INSTRUCTIONS FOR THE TASK -> In the entries below, find the line with "You are a computer-use agent. Screen" and the line with "1279x952 pixels."; give again those lines and every line between them, exactly.

MATERIAL SHOWN Start Marker

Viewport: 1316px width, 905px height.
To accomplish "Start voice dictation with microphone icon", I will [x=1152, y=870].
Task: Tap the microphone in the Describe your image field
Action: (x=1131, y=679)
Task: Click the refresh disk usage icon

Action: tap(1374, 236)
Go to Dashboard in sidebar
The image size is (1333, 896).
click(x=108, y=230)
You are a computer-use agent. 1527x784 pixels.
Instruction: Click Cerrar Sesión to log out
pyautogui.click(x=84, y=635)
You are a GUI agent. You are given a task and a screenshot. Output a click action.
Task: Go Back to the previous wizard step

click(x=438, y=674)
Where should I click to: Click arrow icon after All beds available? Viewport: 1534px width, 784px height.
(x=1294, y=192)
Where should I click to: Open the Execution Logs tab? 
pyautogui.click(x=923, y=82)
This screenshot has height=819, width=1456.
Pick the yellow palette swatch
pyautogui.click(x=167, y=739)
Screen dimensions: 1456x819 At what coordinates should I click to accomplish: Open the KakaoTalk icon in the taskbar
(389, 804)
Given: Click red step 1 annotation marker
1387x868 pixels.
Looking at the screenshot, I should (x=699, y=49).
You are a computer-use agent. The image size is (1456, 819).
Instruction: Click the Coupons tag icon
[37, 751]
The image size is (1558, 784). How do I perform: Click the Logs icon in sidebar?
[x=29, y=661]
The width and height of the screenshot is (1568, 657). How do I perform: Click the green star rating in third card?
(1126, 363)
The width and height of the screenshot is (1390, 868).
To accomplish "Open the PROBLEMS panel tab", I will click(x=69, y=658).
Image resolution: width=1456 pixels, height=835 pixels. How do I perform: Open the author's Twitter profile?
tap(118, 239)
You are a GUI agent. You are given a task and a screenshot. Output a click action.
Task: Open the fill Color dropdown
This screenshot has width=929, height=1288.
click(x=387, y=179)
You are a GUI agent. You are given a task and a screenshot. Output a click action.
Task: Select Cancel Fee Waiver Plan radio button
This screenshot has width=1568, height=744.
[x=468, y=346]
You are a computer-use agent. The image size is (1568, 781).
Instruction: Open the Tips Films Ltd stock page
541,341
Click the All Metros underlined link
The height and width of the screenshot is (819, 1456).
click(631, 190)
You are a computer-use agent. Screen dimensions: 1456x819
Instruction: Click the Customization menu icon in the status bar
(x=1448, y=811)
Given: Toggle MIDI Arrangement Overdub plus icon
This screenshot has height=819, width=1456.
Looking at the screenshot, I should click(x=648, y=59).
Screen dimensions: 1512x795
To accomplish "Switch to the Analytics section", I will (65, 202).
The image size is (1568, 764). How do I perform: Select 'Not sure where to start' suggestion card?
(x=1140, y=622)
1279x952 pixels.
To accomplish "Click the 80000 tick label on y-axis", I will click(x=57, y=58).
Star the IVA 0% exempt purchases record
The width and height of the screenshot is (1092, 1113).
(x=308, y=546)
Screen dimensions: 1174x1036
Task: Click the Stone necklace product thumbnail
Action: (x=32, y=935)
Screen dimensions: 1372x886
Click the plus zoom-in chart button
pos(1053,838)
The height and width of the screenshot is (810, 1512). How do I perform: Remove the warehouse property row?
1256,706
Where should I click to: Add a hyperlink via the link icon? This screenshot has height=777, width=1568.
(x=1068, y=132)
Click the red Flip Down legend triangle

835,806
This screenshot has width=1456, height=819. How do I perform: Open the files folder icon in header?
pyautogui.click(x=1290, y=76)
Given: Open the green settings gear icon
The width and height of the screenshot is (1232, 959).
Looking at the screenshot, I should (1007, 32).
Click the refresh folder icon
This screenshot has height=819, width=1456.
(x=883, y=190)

MATERIAL SHOWN End Marker

RESPONSE BELOW ->
You are a computer-use agent. Screen dimensions: 1456x819
Instruction: Click the Customization menu icon in the status bar
(x=1448, y=811)
Given: Toggle MIDI Arrangement Overdub plus icon
This screenshot has height=819, width=1456.
Looking at the screenshot, I should click(x=648, y=59).
Screen dimensions: 1512x795
To accomplish "Switch to the Analytics section", I will (65, 202).
The image size is (1568, 764). How do I perform: Select 'Not sure where to start' suggestion card?
(x=1140, y=622)
1279x952 pixels.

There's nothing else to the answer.